▸ **Exercise**
Search the listing below for the line containing "Task: Click the Trip summary heading". From there through the line containing "Viewport: 1500px width, 875px height.", transcribe every line exactly, both ends included.
··· Material supplied
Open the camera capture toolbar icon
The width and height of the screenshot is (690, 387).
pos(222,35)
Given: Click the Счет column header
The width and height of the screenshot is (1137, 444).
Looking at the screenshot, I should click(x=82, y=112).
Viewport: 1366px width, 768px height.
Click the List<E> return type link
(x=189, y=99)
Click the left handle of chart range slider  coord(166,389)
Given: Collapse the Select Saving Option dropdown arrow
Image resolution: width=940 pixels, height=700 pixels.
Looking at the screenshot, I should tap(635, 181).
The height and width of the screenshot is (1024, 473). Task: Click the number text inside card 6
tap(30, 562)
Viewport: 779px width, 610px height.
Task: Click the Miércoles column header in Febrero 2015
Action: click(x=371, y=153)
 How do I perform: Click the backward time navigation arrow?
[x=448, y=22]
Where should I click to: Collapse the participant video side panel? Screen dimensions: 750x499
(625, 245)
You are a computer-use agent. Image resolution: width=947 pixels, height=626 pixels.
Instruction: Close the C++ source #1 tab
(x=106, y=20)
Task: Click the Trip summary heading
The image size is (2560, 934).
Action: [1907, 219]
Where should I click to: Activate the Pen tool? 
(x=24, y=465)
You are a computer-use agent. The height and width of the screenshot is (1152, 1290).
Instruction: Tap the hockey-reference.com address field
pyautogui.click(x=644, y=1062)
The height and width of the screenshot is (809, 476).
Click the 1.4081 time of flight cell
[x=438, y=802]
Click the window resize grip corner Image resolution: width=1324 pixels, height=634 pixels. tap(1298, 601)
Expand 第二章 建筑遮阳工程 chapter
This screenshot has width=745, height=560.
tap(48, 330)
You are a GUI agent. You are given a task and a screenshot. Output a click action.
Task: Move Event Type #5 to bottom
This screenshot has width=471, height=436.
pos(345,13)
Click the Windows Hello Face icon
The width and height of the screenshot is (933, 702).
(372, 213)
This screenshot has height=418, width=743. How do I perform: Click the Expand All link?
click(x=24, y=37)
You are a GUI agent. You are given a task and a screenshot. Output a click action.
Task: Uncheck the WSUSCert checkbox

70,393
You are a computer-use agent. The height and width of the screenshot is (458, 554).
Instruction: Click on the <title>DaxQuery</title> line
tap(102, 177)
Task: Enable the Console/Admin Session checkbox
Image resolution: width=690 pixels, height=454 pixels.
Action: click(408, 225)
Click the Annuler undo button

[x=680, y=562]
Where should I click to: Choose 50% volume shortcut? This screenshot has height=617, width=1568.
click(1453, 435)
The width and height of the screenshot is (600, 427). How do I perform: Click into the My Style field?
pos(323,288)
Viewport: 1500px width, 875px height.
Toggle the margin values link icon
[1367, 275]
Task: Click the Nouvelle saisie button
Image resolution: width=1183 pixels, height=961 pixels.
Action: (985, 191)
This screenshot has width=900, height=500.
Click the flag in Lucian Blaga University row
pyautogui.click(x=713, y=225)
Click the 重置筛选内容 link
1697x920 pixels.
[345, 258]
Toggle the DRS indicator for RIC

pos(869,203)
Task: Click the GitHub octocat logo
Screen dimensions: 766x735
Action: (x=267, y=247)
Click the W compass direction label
······
▸ **Output for this task**
Task: Click the Trip summary heading
The image size is (2560, 934).
Action: [1907, 219]
Where should I click to: Activate the Pen tool? 
(x=24, y=465)
You are a computer-use agent. The height and width of the screenshot is (1152, 1290).
Instruction: Tap the hockey-reference.com address field
pyautogui.click(x=644, y=1062)
The height and width of the screenshot is (809, 476).
Click the 1.4081 time of flight cell
[x=438, y=802]
Click the window resize grip corner Image resolution: width=1324 pixels, height=634 pixels. tap(1298, 601)
Expand 第二章 建筑遮阳工程 chapter
This screenshot has width=745, height=560.
tap(48, 330)
You are a GUI agent. You are given a task and a screenshot. Output a click action.
Task: Move Event Type #5 to bottom
This screenshot has width=471, height=436.
pos(345,13)
Click the Windows Hello Face icon
The width and height of the screenshot is (933, 702).
(372, 213)
This screenshot has height=418, width=743. How do I perform: Click the Expand All link?
click(x=24, y=37)
You are a GUI agent. You are given a task and a screenshot. Output a click action.
Task: Uncheck the WSUSCert checkbox

70,393
You are a computer-use agent. The height and width of the screenshot is (458, 554).
Instruction: Click on the <title>DaxQuery</title> line
tap(102, 177)
Task: Enable the Console/Admin Session checkbox
Image resolution: width=690 pixels, height=454 pixels.
Action: click(408, 225)
Click the Annuler undo button

[x=680, y=562]
Where should I click to: Choose 50% volume shortcut? This screenshot has height=617, width=1568.
click(1453, 435)
The width and height of the screenshot is (600, 427). How do I perform: Click into the My Style field?
pos(323,288)
Viewport: 1500px width, 875px height.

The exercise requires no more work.